Collected data:
• • • • • • •
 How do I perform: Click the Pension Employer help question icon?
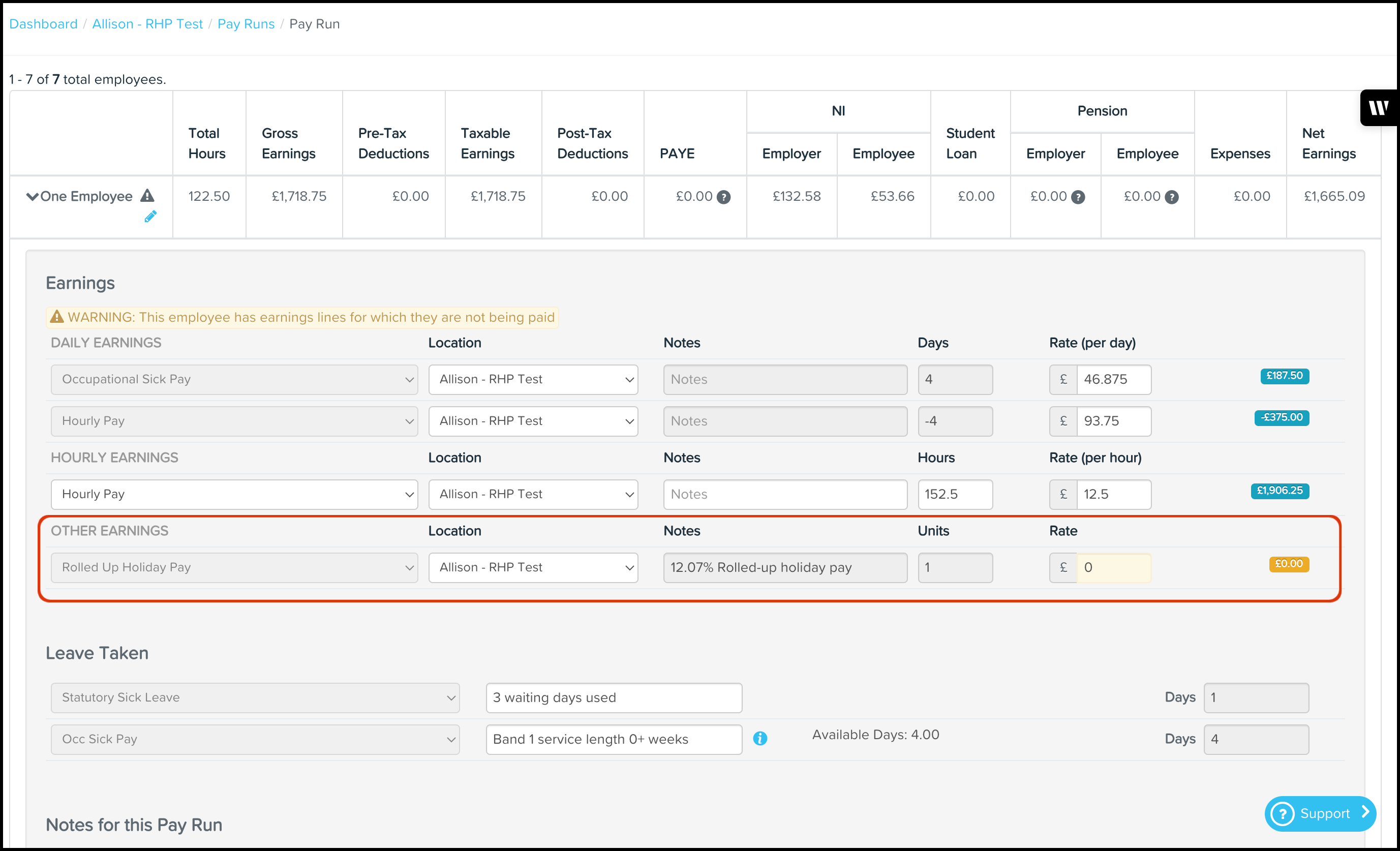click(1078, 197)
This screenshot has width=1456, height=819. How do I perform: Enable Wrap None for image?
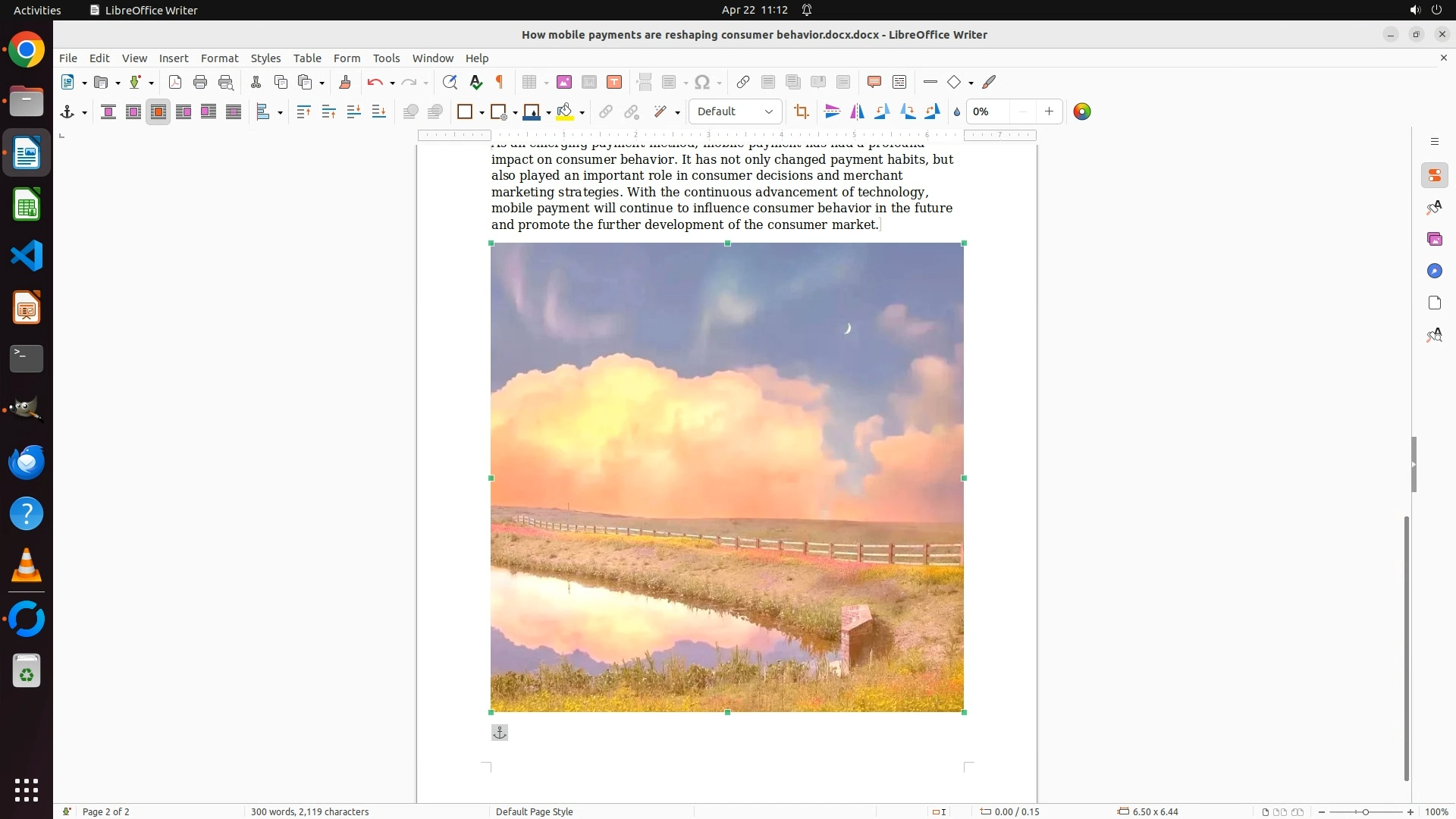108,112
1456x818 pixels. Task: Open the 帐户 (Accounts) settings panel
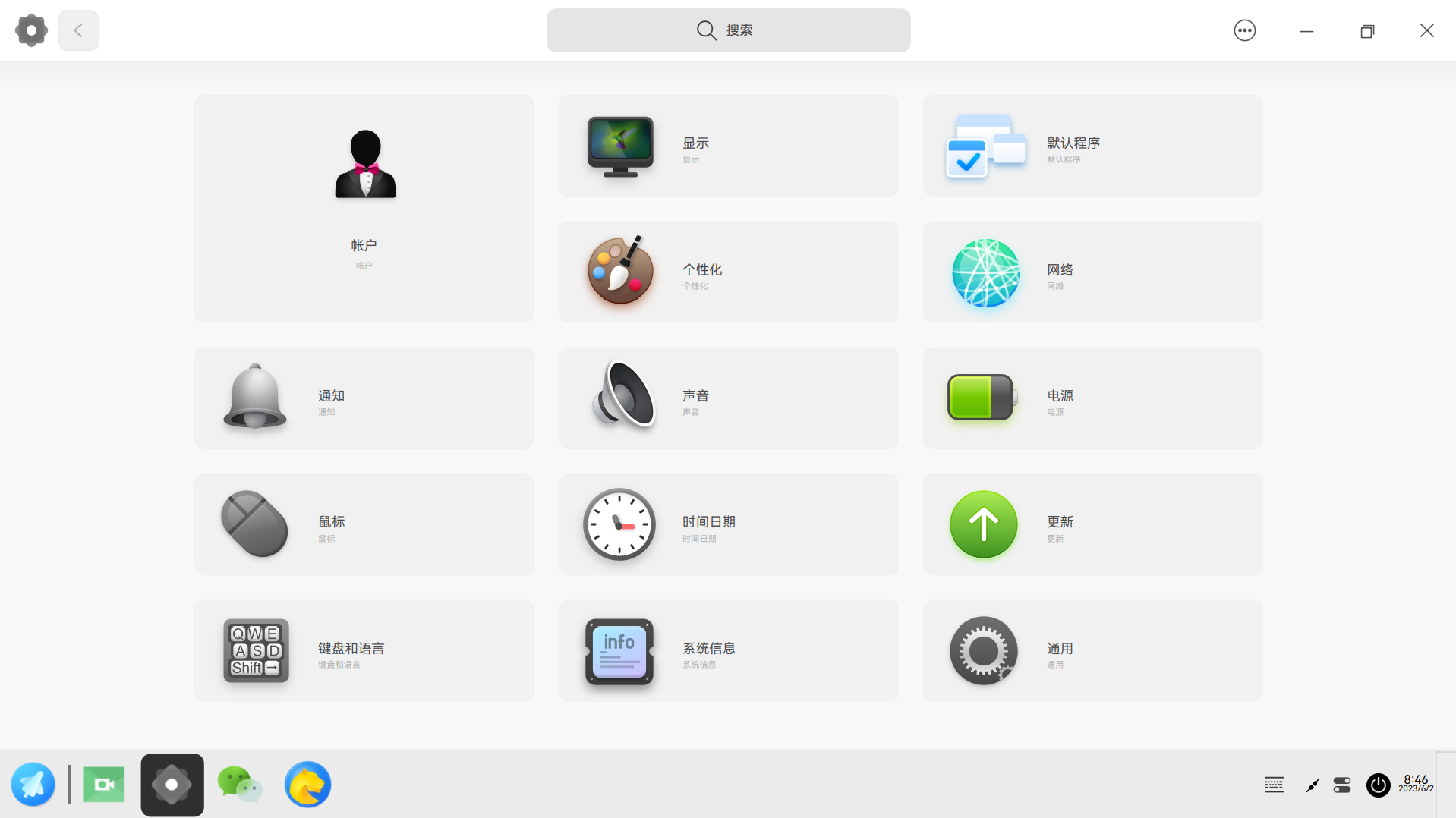[363, 208]
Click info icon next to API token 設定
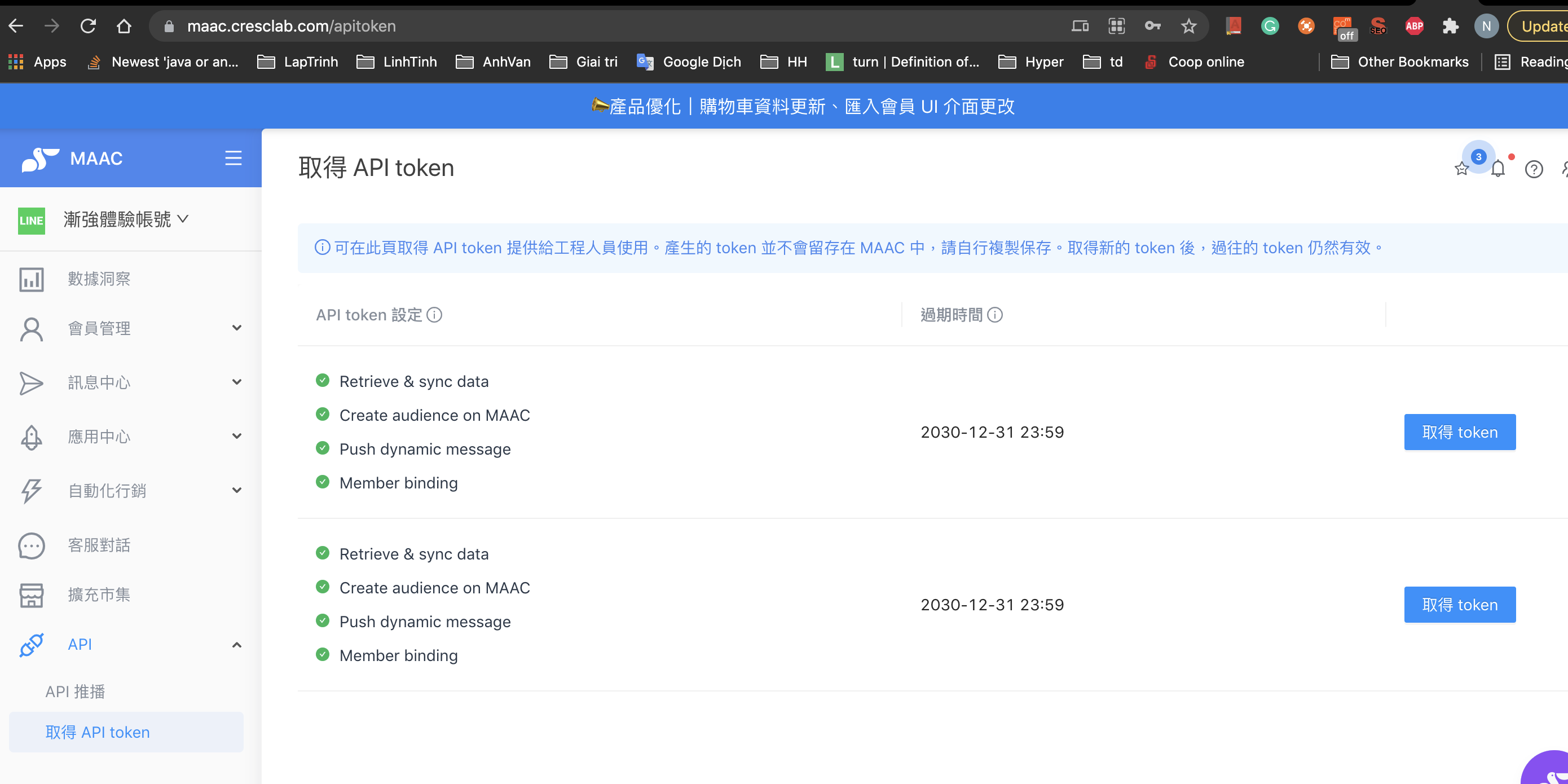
• • • • • • •
Exercise: Retype the entries above word for word, minus any images.

Task result:
 How do I perform: Click the Pension Employer help question icon?
click(1078, 197)
This screenshot has width=1456, height=819. How do I perform: Enable Wrap None for image?
108,112
1456x818 pixels. Task: Open the 帐户 (Accounts) settings panel
[363, 208]
Click info icon next to API token 設定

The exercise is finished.